Count each line below that has "computer" anywhere in it. Answer with the total alone.

LISTED RECORDS
***

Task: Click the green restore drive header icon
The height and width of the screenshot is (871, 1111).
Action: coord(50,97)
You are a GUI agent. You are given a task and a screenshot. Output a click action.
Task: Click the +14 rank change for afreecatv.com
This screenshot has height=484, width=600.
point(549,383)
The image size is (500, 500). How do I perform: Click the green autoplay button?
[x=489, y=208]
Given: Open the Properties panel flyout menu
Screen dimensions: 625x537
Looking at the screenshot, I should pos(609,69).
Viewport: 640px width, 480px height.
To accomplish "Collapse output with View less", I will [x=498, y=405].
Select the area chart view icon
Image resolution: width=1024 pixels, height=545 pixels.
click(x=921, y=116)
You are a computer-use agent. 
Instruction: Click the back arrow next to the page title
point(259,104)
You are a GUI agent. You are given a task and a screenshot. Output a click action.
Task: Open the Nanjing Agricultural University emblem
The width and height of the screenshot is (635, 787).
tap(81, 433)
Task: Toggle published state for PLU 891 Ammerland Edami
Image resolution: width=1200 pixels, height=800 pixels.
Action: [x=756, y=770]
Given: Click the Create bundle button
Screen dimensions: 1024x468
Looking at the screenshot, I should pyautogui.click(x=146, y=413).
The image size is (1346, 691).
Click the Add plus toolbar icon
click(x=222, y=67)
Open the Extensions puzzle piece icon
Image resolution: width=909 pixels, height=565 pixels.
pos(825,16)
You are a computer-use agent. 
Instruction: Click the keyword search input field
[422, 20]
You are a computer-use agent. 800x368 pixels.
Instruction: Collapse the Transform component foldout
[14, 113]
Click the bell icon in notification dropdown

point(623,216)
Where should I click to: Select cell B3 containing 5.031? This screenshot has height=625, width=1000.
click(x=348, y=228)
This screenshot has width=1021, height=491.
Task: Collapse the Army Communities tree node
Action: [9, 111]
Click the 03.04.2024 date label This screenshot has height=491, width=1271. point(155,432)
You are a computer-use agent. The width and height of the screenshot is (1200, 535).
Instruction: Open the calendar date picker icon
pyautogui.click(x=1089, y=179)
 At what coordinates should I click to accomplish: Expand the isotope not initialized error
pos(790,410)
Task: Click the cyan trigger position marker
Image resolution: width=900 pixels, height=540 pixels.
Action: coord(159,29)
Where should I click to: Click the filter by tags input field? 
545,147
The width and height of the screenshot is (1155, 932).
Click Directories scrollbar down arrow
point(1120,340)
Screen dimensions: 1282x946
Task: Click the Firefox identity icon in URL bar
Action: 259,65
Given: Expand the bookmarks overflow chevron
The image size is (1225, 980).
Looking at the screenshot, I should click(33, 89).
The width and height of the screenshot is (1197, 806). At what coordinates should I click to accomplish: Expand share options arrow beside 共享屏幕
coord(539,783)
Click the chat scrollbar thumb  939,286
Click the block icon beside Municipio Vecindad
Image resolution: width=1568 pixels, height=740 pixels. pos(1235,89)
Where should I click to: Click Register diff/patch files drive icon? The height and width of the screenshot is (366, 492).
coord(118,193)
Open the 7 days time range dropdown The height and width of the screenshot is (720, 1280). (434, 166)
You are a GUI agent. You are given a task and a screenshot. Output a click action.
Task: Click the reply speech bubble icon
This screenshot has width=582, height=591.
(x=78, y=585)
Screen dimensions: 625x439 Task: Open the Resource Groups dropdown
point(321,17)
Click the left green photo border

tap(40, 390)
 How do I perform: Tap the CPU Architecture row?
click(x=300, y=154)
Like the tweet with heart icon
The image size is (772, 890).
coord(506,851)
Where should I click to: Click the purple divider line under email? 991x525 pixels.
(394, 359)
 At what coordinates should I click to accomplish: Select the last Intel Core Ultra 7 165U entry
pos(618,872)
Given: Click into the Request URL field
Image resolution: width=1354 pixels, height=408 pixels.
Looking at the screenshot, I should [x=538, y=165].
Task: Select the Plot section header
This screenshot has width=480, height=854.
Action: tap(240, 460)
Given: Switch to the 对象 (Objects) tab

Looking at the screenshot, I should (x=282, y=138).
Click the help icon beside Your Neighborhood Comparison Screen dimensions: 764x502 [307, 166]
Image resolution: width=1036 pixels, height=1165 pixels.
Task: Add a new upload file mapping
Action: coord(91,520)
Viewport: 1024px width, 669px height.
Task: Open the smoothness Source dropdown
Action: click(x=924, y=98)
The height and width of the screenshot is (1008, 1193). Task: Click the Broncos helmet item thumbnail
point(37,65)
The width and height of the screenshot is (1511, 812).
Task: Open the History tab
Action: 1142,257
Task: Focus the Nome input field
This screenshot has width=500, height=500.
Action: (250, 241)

***

RESULT
4